Under Construction Sarah FEUILLAS

21 | 06 | 19

Under construction

“We shape our buildings, thereafter they shape us.” (1)

When the glassblower brings his hose towards the mold shaped by Sarah Feuillas, the temperature starts to rise. You can feel the tension. Although Feuillas has designed the mold, she never really knows what is going to happen during this process. The molten glass expands slowly and penetrates the empty spaces, and as these fill with translucent matter, the molten glass begins to modify the structure of the mold.

Sarah Feuillas allows the different substances to transform each other, while retaining an element of control over the process.

Whether made of wood or metal, the molds are always the result of a synthesis of shapes discovered when putting together the exhibition. For example, for ‘Under Construction’, the structure of the wood (Rose Up, 2019) is a spatial development of the floor tiles. Her series of sharp edges is a reformulation of the parallelograms imagined by Marcel Breuer - the architect of Flaine - in 1969. Another example is the use of metal scaffolding tubes (Screenplay, 2019), which interact with the barrel-shaped hut designed by Charlotte Perriand and Pierre Jeanneret in 1938 and installed on the slopes of the resort.
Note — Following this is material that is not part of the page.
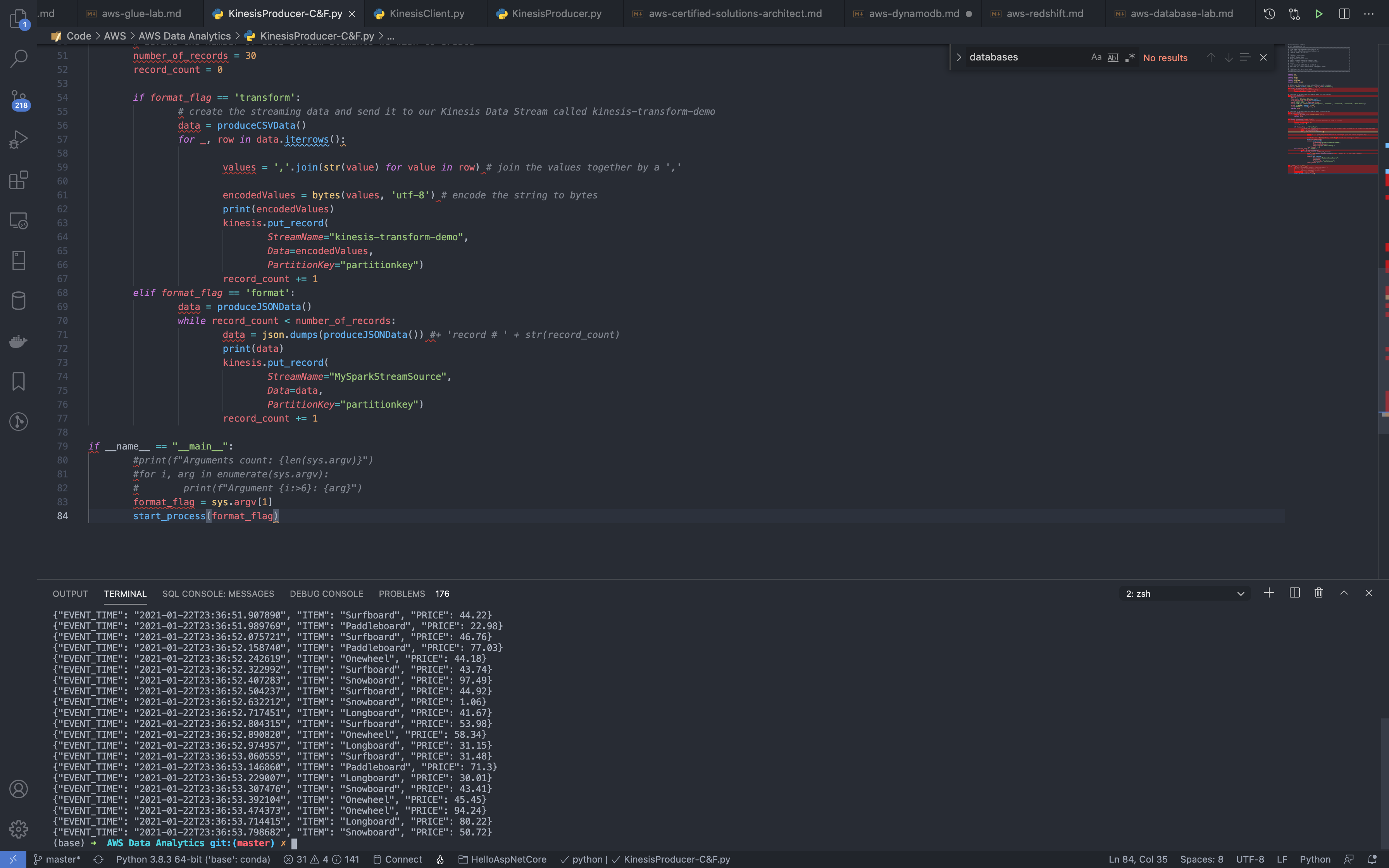Switch to the PROBLEMS panel tab
The height and width of the screenshot is (868, 1389).
click(402, 594)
Wood, metal, sand, PVC, plastic sheeting... The materials Feuillas uses are primary elements of the early stages of a construction, where the esthetic qualities of a construction site predominate. In our minds, constructions grow up from the ground before a building exists, and disappear after the inauguration has been announced.In this same exhibition hang images that take the form of black and white photographs showing constructions. Some are almost transparent, others cut into strips. We do not know much about them – are they ruins, abandoned buildings or under construction? – but we doubt less their origin than w

e do their future.

Whenever we come across a sign marked ‘under construction’, we tend to pause a moment, the information officially bringing a halt to our aimless wandering. However, this expression also takes us to another place, a different future, a further possibility. It is an announcement that something might happen.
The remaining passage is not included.